Saeculum was used to differentiate between what was limited to the material reality of human life as compared to what was eternal and unlimited. Saeculum is the profane as compared to the sacred. It is the mundane activity of everyday human life as compared to the eternal realm of the divine. Today we hear saeculum as secular and think of it as a word that describes anything not religious.
As easy as it is for a common person to hear secular and understand exactly what it means, this was not always the case. What Augustine did by infusing this idea into Christianity, pulling directly from Christ, was to create a schism in the world that reverberates today, and is so deeply entrenched in our minds as how things are, that it is difficult to imagine thinking of the world without that concept.
And Jesus answering said unto them, Render to Cæsar the things that are Cæsar’s, and to God the things that are God’s. And they marveled at him. — Mark 12:17 (King James Version)
Secularism in India
Historian Tom Holland, in his book Dominion, provides some historical examples of how the idea of the secular was introduced to non-Christian cultures as a means to highlight how new the concept was. The one I found that was most impactful and telling was the introduction of the secular into Indian culture during the time of British rule there.
As the British interacted with Indian culture, some of the elite in India adopted the viewpoint that there was a religion called “Hinduism” which was an idea separate from the politics of the people, much like the private relationship with God that permeates Protestant concepts of belief.
“To Protestants, the essence of religion appeared clear: it lay in the inner relationship of a believer to the divine. Faith was a personal, a private thing. As such, it existed in a sphere distinct from the rest of society: from government, or trade, or law.” Tom Holland, Dominion
Raja Rammohun Roy, a Hindu intrigued enough by Christianity to learn Hebrew and Greek, used this concept to convince the government in Calcutta that the suttee, a tradition of burning widows on the pyre along with their dead husbands, was not religious but a secular tradition not found in Hindu texts. He was convincing enough to get the ancient tradition banned in India, which deeply pleased the British Evangelicals who sought to infuse Christian ideas and Christianity itself into Indian culture.
By the time the British left India to rule itself, the concept of the secular became official as it was used to describe their Constitution. Today, much of the culture war in India comes from rejecting ideas like this, seeing them as Christian impositions on a culture where to be Indian was to be Hindu.
The Progressive Church
A similar thought revolution is taking place in the West today being pressed by self-proclaimed Progressives in the guise of slogans like “The personal is political”. By rejecting the idea that individuals have a private relationship with themselves and their faith of higher importance than the state, they are rejecting the very concept that provides for the separation of church and state.

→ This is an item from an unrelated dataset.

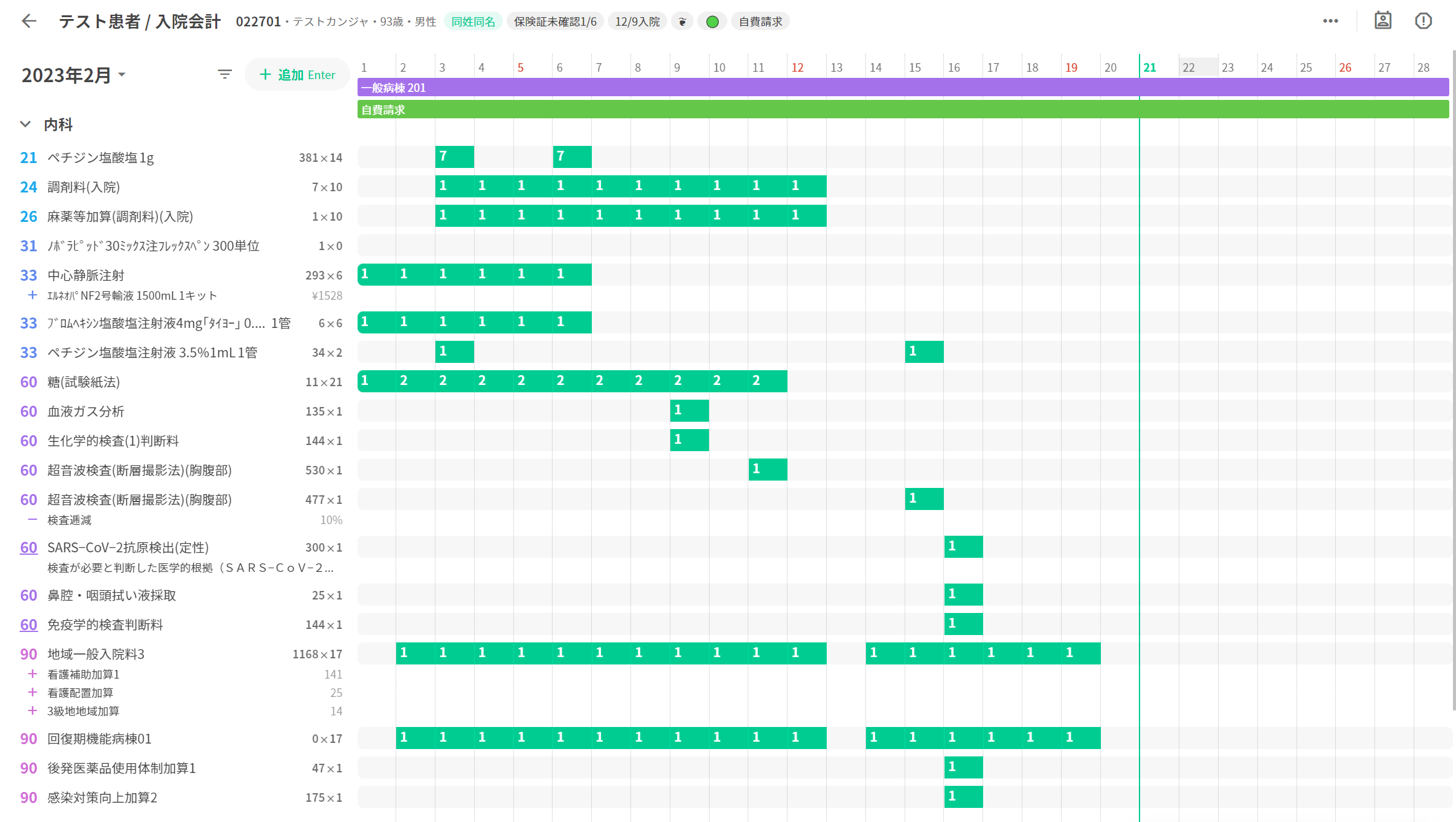The height and width of the screenshot is (822, 1456).
Task: Click the 追加 Enter button
Action: [x=297, y=75]
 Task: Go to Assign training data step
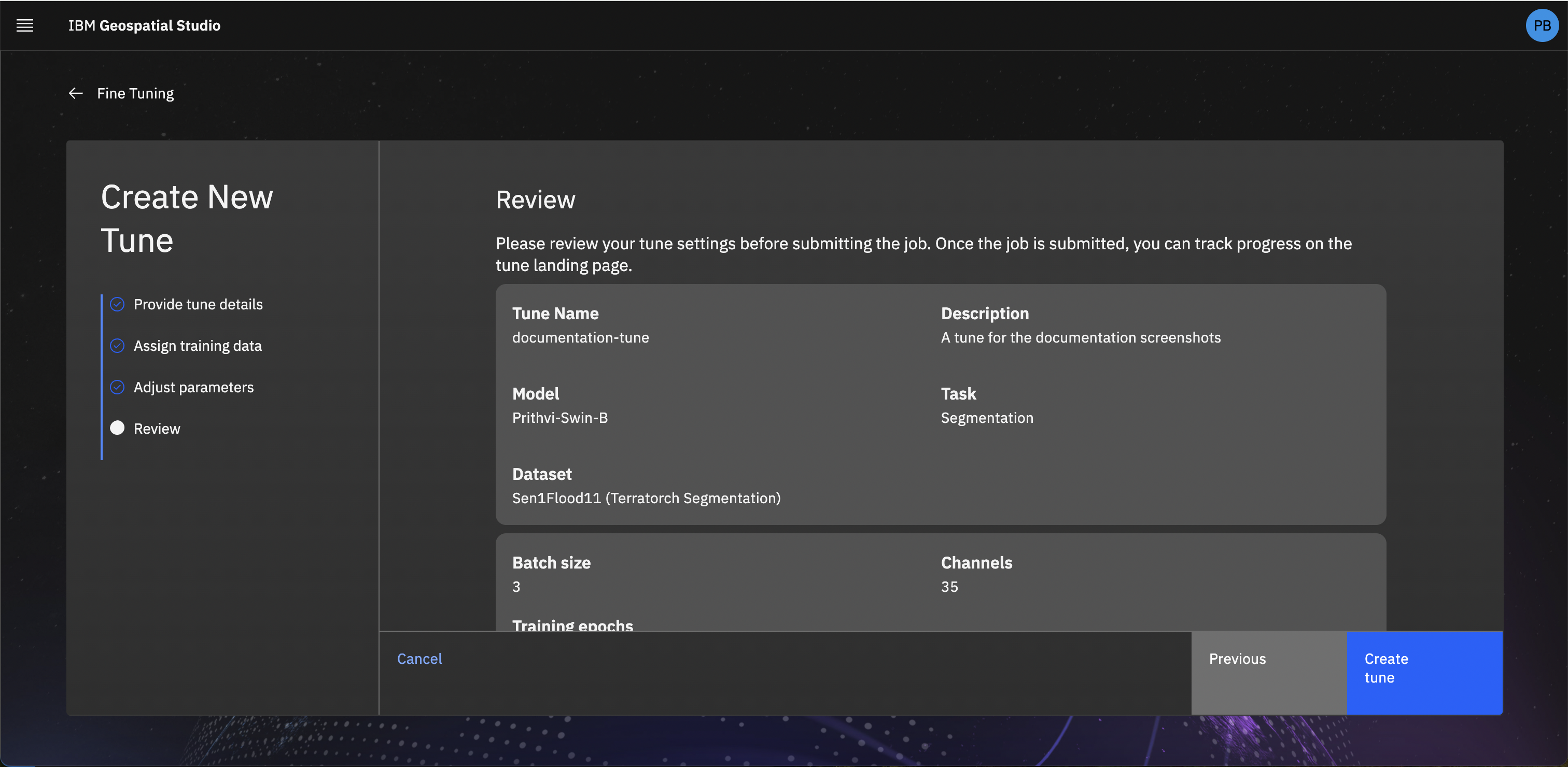197,346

Making the personal political puts the individual at the mercy of the state. It subsumes individual human rights to the rights of the state. It creates a religious framework with the state at the highest pillars of authority. It destroys the very concept necessary for writing the Declaration of Independence and the Constitution that supports it.
Erasing the distinction between the personal and the political is a regressive tactic that will lead to the tyranny that the separation of church and state seeks to prevent.